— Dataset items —
>>>>

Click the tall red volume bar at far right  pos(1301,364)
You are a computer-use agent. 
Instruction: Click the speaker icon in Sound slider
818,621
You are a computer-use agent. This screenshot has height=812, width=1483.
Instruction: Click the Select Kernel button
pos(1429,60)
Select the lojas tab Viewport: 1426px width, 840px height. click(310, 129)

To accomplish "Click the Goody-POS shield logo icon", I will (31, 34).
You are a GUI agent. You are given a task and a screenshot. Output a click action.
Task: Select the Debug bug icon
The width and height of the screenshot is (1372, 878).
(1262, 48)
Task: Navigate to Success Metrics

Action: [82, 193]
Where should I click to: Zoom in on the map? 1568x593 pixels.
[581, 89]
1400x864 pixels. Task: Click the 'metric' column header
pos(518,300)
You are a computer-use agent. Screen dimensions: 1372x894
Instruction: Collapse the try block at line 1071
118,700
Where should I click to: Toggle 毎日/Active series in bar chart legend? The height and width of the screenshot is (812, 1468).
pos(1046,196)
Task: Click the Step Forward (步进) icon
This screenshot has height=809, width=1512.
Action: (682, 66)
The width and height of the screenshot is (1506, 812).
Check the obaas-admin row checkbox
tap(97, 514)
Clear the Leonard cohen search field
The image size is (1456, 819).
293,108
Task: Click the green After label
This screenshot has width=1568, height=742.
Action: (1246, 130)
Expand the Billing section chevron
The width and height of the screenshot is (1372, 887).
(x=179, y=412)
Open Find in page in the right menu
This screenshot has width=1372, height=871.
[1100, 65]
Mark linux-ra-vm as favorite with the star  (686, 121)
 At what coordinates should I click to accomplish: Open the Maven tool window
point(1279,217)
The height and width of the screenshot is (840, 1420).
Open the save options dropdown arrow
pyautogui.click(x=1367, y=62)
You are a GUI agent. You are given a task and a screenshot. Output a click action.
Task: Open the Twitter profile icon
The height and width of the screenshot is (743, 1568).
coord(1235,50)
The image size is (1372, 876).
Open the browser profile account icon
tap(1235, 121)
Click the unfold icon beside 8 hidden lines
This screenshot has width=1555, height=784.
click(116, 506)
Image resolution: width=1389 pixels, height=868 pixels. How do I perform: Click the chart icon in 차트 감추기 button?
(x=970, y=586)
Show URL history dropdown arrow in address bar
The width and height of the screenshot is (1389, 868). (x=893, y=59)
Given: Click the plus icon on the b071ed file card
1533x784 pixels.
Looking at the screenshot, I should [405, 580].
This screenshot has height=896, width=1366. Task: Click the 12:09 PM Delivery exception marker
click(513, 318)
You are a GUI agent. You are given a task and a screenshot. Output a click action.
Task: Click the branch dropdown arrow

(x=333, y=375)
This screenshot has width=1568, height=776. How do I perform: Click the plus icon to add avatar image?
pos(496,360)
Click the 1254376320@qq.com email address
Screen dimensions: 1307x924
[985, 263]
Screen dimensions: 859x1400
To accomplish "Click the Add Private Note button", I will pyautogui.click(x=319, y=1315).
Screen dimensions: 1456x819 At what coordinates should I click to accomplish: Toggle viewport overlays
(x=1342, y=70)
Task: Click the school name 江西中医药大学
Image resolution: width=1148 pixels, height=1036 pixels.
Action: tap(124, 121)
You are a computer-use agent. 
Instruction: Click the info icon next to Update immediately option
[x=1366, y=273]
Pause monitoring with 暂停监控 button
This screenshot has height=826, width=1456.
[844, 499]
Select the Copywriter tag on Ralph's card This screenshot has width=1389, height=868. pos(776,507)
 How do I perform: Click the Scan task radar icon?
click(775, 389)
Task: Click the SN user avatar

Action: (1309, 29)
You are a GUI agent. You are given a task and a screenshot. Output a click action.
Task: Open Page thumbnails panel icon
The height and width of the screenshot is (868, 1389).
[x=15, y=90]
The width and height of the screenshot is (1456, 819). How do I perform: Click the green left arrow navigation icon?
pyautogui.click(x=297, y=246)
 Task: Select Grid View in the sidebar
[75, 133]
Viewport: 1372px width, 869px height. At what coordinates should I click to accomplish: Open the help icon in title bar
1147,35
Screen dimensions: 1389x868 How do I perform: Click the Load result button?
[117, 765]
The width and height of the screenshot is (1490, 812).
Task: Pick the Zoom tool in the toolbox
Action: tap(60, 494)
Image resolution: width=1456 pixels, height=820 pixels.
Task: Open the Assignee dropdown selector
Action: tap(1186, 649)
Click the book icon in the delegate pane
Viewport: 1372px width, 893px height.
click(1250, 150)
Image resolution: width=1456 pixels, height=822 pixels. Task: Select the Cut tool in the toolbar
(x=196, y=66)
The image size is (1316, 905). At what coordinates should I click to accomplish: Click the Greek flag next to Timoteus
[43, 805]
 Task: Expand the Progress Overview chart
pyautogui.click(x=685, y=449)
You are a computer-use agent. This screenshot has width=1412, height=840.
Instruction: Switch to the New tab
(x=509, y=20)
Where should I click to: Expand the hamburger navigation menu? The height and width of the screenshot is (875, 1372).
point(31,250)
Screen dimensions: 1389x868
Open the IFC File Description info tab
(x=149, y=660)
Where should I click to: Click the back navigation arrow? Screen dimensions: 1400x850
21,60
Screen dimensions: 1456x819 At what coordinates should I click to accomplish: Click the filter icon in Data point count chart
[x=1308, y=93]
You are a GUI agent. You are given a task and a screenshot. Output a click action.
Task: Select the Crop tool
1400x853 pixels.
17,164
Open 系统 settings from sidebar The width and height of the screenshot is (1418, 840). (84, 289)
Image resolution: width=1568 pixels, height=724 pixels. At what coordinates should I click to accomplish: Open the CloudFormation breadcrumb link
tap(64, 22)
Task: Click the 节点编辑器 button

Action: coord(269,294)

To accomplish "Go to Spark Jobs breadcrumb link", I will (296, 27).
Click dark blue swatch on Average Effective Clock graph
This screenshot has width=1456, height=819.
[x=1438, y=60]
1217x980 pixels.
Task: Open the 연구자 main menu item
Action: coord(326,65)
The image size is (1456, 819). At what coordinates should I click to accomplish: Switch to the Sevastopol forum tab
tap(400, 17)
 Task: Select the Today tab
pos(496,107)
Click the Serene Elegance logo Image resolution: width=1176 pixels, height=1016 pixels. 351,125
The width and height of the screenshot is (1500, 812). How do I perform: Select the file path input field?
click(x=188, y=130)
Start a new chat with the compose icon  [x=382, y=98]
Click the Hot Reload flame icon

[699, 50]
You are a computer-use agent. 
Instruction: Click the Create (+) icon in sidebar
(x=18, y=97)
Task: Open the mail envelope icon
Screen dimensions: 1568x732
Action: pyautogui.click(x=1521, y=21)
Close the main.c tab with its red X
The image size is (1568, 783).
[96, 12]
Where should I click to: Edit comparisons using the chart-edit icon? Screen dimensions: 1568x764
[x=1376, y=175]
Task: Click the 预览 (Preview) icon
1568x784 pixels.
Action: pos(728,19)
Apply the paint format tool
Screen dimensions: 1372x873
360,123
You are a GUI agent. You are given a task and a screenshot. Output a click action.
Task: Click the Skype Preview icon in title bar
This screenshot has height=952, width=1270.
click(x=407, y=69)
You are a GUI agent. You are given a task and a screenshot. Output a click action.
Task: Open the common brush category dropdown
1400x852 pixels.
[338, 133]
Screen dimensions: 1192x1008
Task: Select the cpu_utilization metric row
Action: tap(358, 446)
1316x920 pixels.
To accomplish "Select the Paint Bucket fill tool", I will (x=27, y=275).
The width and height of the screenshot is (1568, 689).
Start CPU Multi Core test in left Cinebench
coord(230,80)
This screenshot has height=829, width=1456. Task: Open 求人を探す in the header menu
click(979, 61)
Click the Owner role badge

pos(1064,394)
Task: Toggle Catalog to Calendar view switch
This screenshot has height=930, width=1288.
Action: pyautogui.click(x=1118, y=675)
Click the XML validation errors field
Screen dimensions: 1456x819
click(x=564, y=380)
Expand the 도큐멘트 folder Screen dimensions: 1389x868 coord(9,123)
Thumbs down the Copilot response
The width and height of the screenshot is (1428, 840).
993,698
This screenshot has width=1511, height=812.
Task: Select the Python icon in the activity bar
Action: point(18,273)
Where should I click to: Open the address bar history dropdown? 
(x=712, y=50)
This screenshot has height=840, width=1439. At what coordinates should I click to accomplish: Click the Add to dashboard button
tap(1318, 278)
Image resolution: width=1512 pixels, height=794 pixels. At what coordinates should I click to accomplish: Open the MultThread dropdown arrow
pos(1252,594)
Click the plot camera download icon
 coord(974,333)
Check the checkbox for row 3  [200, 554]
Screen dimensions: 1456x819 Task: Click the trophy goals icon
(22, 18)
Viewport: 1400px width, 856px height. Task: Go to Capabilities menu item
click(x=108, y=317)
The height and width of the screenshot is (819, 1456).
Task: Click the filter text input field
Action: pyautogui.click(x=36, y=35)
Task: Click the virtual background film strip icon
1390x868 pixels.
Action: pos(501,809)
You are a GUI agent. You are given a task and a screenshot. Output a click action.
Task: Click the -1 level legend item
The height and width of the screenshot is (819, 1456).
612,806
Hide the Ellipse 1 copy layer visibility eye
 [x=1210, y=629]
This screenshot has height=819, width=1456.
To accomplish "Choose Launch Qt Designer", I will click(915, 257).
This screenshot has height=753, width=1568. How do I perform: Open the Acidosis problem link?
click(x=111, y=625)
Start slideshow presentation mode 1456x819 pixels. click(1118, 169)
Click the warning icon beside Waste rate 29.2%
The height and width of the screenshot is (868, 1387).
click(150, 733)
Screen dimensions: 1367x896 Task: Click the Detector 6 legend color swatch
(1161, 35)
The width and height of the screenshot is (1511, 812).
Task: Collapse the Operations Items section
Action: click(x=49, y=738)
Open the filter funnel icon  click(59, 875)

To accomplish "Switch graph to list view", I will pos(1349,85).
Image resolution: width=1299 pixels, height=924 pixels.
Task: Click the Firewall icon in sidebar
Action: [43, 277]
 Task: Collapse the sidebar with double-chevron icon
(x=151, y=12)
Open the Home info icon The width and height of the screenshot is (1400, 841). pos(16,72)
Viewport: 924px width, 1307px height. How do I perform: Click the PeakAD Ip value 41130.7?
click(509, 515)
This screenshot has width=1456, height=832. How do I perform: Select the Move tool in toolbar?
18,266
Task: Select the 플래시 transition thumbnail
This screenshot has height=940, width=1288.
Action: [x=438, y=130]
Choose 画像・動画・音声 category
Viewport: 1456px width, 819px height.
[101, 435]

<<<<

— Directions for this task —
Copy out the lines of the data where the word "Preview" can be found.

— Answer below —
Task: Click the 预览 (Preview) icon
Task: Click the Skype Preview icon in title bar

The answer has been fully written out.